*EXERCISE INSTRUCTIONS*: The output should be the listing below, limited to the lines from the one with "Task: Click the index.php filename in listing" through the one with "The width and", exact and without pictures.

======== SUPPLIED INFORMATION ========

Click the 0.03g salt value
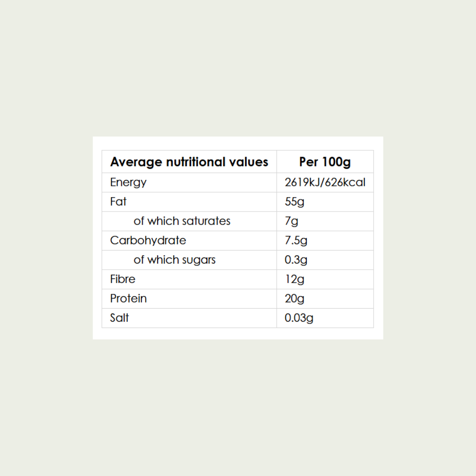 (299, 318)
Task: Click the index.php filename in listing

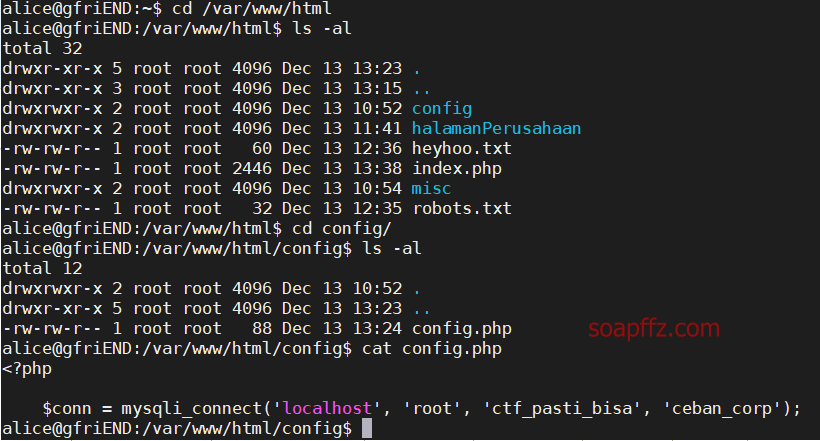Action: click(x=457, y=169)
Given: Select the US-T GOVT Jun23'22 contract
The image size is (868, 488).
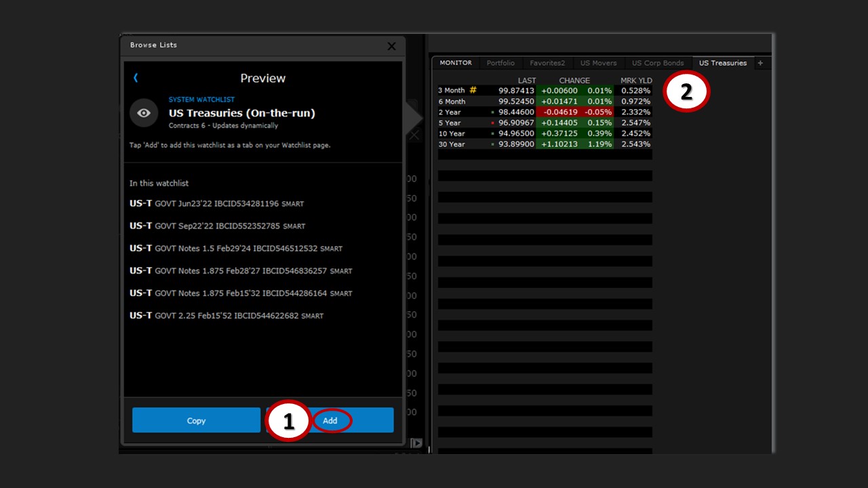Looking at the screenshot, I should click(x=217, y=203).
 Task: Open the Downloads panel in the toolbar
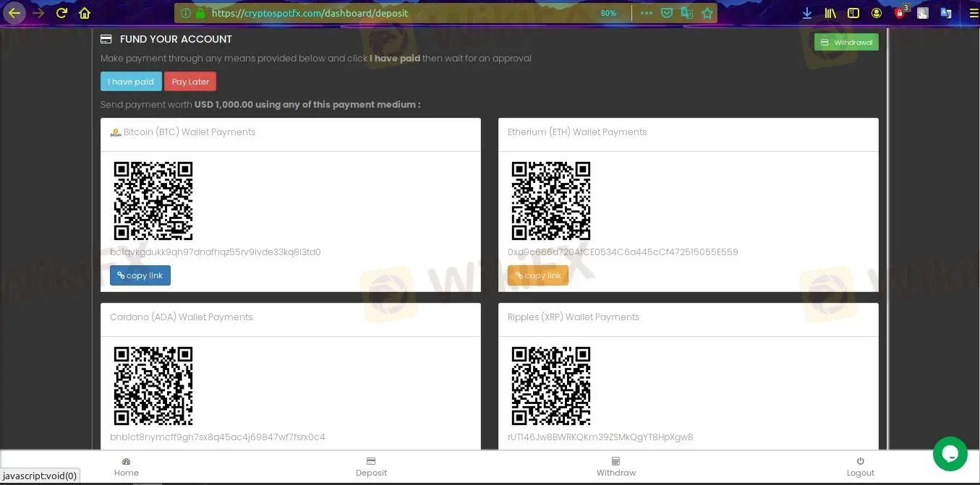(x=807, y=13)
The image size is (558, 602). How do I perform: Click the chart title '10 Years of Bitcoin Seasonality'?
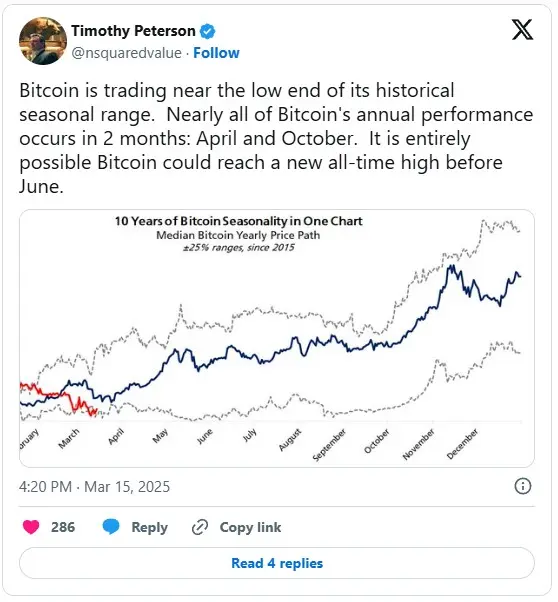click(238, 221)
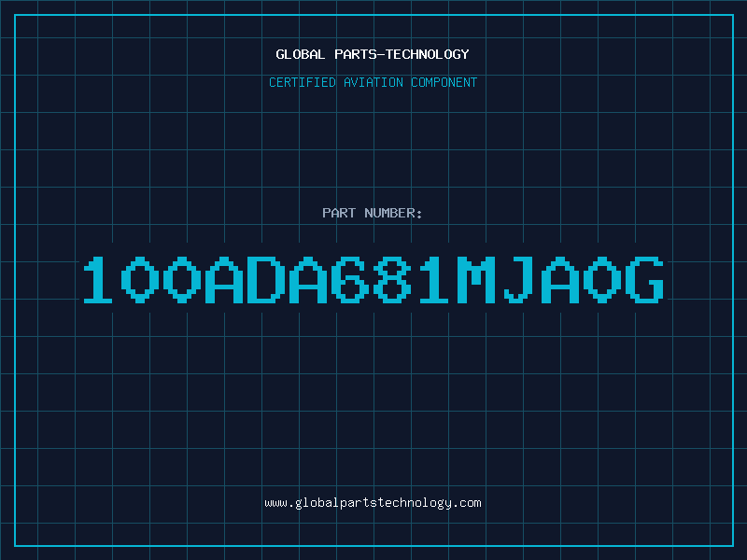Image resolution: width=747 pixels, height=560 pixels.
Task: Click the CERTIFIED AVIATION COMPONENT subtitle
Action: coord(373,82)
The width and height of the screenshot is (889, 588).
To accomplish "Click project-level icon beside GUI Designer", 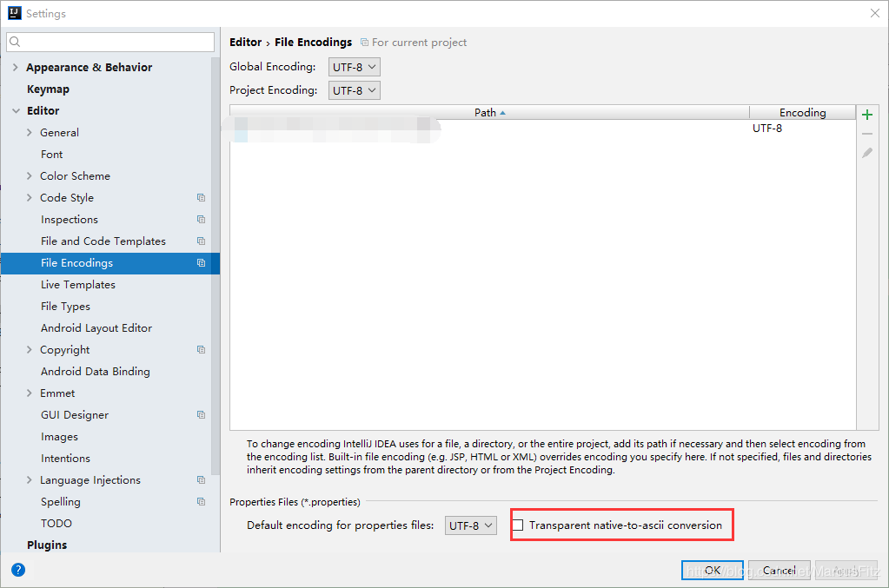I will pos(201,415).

========

*RESPONSE TO THE TASK*:
Task: Click the index.php filename in listing

Action: click(x=457, y=169)
Given: Select the US-T GOVT Jun23'22 contract
The image size is (868, 488).
Looking at the screenshot, I should click(x=217, y=203).
 Task: Open the Downloads panel in the toolbar
(x=807, y=13)
The image size is (558, 602). How do I perform: Click the chart title '10 Years of Bitcoin Seasonality'?
click(238, 221)
Image resolution: width=747 pixels, height=560 pixels.
Task: Click the CERTIFIED AVIATION COMPONENT subtitle
Action: coord(373,82)
The width and height of the screenshot is (889, 588).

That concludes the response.